▶ **RECORDS PROVIDED**:
═══

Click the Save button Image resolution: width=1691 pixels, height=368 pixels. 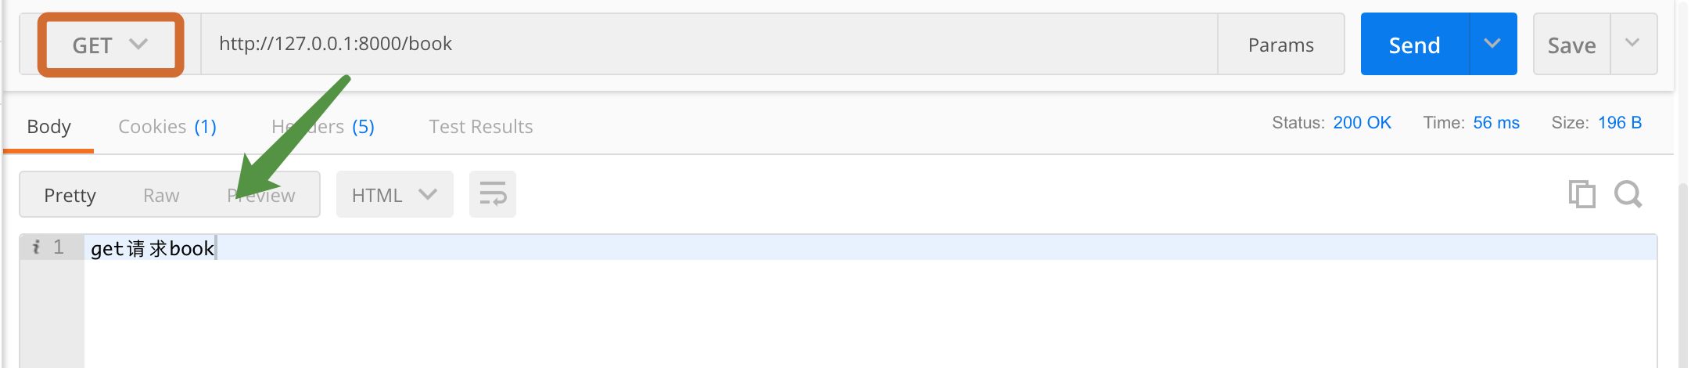pyautogui.click(x=1571, y=44)
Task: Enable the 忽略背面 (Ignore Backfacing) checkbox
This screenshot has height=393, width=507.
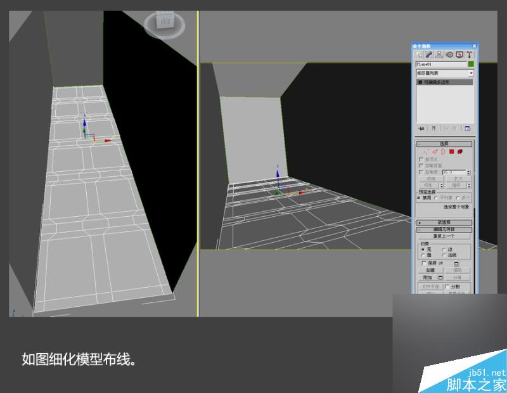Action: 420,165
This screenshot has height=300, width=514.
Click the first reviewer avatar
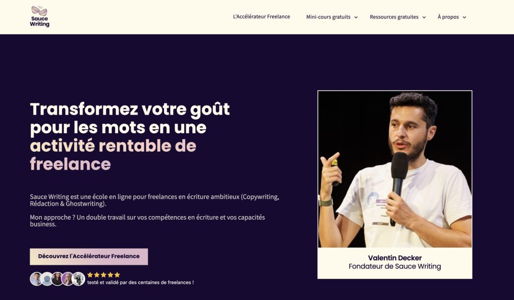pyautogui.click(x=36, y=279)
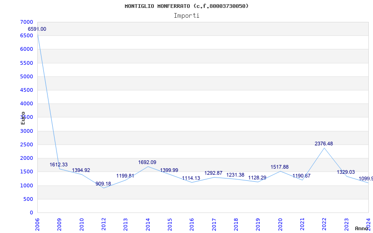Click the Euro y-axis title
This screenshot has height=233, width=373.
23,118
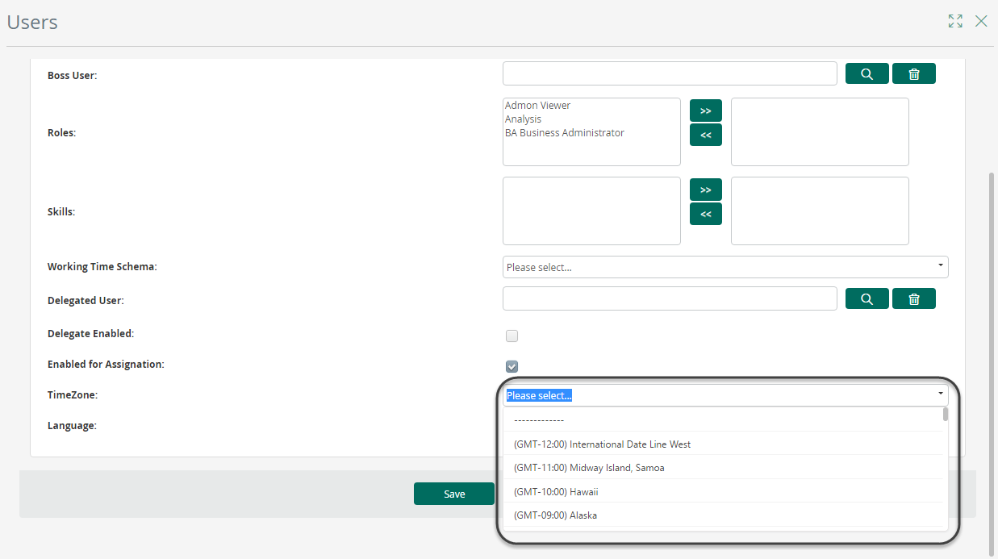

═══

▶ **WHAT NEEDS TO BE DONE**: From the line that contains "This screenshot has height=393, width=507." down to the last line of the material above, every line must be repeated exactly, with pictures removed and both end lines included.

▶ **EXERCISE RESPONSE**:
This screenshot has height=393, width=507.
Action: 420,165
This screenshot has height=300, width=514.
Click the first reviewer avatar
pyautogui.click(x=36, y=279)
Click the Euro y-axis title
This screenshot has height=233, width=373.
23,118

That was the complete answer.